New York—Despite a 3.3% rise in its second quarter sales, Macy’s Inc. today lowered its full-year sales outlook, saying it was unable to make up the shortfall incurred during the first quarter when snowy weather kept shoppers away from its stores.
Net income rose 4% year-over-year to $292 million and while earnings per share totaled 80 cents. Analysts had estimated 86 cents however.
Sales in the second quarter were up 3.3% to $6.27 billion from $6.07 billion a year earlier. Comparable store sales (excluding leased departments) were up 3.4%.
Still the sales increase weren’t enough to offset the effects of a bitter cold and snowy winter. While Macy’s reaffirmed its guidance for 2% to 3% comparable store growth in the second half, it cut its full-year growth forecast from a range of 2.5% to 3% to a lower range of 1.5% to 2%. For the full fiscal year, Macy’s Inc. still expects earnings per share in the range of $4.40 to $4.50.
“We are approaching the second half of 2014 with confident optimism in our business strategies, merchandise assortments and marketing plans, tempered with the reality that many customers still are not feeling comfortable about spending more in an uncertain economic environment,” said Chairman/CEO Terry Lundgren.
Jitters of Wall Street
“Our sales trend improved at both Macy’s and Bloomingdale’s in the second quarter, reflecting a rebound in shopping activity once weather patterns normalized,” Lundgren added.
The news that Macy’s, usually a consistently strong performer, was lowering its outlook spooked Wall Street and created more pressure on other retailers to report including Dillard’s, Walmart and JCPenney.
Coincidentally, the Commerce Department today reported that spending at U.S. retailers was flat in July, the latest sign that consumer demand remains fragile even five years after the recession’s end. That, in turn, is calling into question optimistic projections for economic growth.
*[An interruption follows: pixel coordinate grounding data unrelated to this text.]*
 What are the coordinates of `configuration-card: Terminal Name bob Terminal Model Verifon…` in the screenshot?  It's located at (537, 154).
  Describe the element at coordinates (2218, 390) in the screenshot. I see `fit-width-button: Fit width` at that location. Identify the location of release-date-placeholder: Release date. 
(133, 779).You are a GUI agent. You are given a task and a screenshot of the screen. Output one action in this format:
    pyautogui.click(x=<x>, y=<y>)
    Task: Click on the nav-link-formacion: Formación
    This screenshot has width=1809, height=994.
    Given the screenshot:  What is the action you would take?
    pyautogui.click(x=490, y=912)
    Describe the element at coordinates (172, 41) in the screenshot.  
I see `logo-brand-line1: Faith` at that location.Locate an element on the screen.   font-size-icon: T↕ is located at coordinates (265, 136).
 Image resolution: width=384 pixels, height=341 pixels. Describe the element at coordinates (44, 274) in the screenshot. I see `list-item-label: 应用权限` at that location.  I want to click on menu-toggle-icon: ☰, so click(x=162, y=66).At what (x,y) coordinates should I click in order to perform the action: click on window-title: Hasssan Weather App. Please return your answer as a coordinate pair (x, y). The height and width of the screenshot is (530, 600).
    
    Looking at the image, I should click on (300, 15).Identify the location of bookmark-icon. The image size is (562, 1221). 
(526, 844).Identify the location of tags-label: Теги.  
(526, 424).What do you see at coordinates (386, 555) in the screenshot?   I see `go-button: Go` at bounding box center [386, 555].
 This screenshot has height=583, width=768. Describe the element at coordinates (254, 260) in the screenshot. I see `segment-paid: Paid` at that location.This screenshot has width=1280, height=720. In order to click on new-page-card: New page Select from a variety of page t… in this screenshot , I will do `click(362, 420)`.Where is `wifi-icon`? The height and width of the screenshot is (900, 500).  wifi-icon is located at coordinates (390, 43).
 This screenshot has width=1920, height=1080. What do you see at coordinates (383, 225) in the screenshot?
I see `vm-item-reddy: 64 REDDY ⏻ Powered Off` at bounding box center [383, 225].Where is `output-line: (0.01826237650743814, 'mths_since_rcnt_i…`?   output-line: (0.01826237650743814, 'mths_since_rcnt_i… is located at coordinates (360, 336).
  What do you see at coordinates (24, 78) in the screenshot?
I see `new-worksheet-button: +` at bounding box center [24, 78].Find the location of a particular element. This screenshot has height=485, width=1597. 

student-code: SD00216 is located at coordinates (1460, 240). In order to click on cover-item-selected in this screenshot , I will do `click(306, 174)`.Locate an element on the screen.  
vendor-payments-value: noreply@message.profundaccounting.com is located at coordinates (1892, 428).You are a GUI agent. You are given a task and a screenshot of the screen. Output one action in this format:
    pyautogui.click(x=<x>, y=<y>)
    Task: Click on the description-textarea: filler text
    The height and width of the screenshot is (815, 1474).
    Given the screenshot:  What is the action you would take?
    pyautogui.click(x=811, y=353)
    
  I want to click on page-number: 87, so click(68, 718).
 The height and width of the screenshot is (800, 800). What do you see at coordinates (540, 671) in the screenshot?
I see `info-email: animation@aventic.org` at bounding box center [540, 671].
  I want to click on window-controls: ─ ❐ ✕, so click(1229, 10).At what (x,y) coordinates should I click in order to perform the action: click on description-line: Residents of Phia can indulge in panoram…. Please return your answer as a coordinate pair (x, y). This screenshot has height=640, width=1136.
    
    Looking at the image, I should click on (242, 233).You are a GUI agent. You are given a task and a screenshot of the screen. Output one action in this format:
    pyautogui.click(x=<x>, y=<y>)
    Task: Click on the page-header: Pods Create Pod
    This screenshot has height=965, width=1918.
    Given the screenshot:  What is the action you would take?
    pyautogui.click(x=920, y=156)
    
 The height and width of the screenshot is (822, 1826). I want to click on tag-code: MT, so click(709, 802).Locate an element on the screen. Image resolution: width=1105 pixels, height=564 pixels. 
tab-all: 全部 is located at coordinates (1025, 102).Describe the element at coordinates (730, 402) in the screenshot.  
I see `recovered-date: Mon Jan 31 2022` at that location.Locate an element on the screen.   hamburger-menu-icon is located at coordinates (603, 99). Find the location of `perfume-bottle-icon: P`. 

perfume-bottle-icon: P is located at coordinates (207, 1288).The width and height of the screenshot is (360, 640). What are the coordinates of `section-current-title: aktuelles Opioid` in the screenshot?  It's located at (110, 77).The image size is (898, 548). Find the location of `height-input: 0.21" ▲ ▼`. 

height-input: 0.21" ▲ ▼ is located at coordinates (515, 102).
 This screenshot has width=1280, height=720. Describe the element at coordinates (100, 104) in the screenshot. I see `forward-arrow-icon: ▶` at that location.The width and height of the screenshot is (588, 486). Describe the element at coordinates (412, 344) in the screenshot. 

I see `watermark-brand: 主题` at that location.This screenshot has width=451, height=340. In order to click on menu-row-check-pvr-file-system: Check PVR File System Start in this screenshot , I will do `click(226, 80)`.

Stifel analyst, Richard Jaffe said the improvement in Macy’s second quarter sales “leads us to believe merchandise assortments in stores are on-trend. Expenses were tightly managed, leveraging 70 bps (basis points) as a percentage of sales. While gross margin declined 35 bps, the lean inventory levels likely helped minimize significant clearance activity.”
Nonetheless, he cautioned: “The tough economic environment for retail will likely continue to be a headwind for the company. However, we believe Macy’s continued effective execution of its key strategies — My Macys, MAGIC selling, omni-channel initiatives and merchandising improvements — will drive sales longer term and help the company continue to gain market share.”